If you’ve been following the history of the Data Journalism Developer Studio, you know that it evolved from three previous appliances. Those appliances have been discontinued, but the software in them for the most part lives on in the current one. I’ve been seeing quite a bit of search traffic to my blog coming from the “sentiment analysis” keyword, so I’m posting this mini-guide to getting started.
Sentiment analysis in Data Journalism Developer Studio 2012 is done using the textir R library package.

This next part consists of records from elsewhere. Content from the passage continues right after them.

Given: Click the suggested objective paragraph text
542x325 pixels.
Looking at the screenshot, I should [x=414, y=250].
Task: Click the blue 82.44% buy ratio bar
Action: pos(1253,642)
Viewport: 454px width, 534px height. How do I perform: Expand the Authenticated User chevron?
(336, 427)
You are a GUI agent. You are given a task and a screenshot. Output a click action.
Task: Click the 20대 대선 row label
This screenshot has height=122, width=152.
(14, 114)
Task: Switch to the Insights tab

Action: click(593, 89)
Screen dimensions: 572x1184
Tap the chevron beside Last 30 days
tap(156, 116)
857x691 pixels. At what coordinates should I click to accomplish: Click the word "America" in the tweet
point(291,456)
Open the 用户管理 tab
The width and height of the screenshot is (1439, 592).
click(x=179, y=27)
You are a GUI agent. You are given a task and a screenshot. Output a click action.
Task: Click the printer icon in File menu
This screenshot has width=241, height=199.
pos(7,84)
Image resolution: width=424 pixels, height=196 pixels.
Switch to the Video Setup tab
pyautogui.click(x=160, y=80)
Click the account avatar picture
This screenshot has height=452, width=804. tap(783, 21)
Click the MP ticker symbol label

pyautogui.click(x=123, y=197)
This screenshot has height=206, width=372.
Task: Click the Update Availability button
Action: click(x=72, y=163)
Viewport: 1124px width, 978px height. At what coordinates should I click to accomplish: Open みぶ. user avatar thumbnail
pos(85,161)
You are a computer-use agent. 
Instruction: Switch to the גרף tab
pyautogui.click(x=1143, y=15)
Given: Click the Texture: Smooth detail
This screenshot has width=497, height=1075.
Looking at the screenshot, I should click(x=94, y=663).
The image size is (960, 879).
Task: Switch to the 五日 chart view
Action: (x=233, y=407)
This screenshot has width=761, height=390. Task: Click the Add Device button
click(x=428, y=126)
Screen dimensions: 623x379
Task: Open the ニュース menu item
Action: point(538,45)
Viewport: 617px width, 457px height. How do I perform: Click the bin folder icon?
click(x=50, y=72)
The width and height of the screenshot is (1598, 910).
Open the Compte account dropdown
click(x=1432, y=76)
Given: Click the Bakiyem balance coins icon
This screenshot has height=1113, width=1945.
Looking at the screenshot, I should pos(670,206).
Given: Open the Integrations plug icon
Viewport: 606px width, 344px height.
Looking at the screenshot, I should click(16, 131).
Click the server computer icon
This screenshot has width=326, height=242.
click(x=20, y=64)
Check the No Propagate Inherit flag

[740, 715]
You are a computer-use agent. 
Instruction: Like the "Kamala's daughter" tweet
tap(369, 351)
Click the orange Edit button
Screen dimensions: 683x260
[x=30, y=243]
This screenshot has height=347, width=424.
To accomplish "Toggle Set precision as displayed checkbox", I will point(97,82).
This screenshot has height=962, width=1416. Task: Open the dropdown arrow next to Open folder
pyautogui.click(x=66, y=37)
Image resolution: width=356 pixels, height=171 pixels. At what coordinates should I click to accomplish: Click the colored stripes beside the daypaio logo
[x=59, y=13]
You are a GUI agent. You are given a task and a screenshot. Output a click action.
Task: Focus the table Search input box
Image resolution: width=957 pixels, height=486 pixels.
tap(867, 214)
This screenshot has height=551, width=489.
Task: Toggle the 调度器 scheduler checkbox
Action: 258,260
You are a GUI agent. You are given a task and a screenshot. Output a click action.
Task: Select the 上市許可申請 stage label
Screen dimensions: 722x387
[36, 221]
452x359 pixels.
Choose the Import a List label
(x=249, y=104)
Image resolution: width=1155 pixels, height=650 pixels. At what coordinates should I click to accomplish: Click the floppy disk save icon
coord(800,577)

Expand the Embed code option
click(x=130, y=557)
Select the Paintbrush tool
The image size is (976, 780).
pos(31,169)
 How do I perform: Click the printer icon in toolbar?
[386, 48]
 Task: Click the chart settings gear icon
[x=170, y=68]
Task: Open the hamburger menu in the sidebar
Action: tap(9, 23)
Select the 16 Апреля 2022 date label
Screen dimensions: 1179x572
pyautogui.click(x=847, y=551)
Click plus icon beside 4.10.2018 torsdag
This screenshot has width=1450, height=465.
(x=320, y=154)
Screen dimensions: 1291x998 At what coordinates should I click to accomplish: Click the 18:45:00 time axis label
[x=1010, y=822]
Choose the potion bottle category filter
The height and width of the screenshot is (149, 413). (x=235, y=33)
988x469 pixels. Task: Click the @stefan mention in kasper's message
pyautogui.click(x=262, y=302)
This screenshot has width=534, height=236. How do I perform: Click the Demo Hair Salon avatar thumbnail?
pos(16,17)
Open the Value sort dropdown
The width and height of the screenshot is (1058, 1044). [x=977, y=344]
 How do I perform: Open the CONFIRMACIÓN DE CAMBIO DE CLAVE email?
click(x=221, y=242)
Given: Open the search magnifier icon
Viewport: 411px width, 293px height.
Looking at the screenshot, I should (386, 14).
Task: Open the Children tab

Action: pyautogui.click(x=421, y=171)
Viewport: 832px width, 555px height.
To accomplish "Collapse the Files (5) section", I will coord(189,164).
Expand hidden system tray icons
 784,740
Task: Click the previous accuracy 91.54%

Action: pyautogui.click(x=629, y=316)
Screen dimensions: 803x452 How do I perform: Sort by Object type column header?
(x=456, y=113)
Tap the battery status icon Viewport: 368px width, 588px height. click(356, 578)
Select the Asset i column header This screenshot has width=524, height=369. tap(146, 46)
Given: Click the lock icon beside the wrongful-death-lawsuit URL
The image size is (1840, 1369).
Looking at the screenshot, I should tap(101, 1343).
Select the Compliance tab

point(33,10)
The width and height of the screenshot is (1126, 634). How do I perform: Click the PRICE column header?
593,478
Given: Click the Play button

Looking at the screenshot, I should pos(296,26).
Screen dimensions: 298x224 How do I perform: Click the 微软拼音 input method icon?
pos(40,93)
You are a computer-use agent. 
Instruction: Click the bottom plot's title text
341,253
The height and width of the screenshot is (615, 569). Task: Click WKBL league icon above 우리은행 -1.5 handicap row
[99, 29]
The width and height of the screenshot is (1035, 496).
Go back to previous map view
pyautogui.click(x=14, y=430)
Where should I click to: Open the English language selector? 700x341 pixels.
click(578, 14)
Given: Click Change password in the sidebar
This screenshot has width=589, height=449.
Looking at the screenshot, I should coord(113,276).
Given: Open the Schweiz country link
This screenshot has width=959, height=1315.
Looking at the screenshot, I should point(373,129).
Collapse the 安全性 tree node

Textir is a “set of tools for inference about text and associated speaker/document sentiment,” created by Assistant Professor of Econometrics and Statistics and Robert L. Graves Faculty Fellow Matt Taddy of the University of Chicago Booth School of Business.
If you’re interested in the mathematics behind this package, Professor Taddy has posted a document to Archiv.org, titled “Inverse Regression for Analysis of Sentiment in Text.” Three sample problems and their solutions are described in the paper: ideology in political speeches, on-line restaurant reviews and business news and stock performance. The political speech, restaurant review and business news datasets are included with the library. See also On Estimation and Selection for Topic Models.
The easiest way to get this package is to install it via Rstudio. Start up Rstudio and select the “Packages” tab in the lower right quadrant. Then press the “Install Packages” button. Type “textir” in the middle line on the form and press “Install”.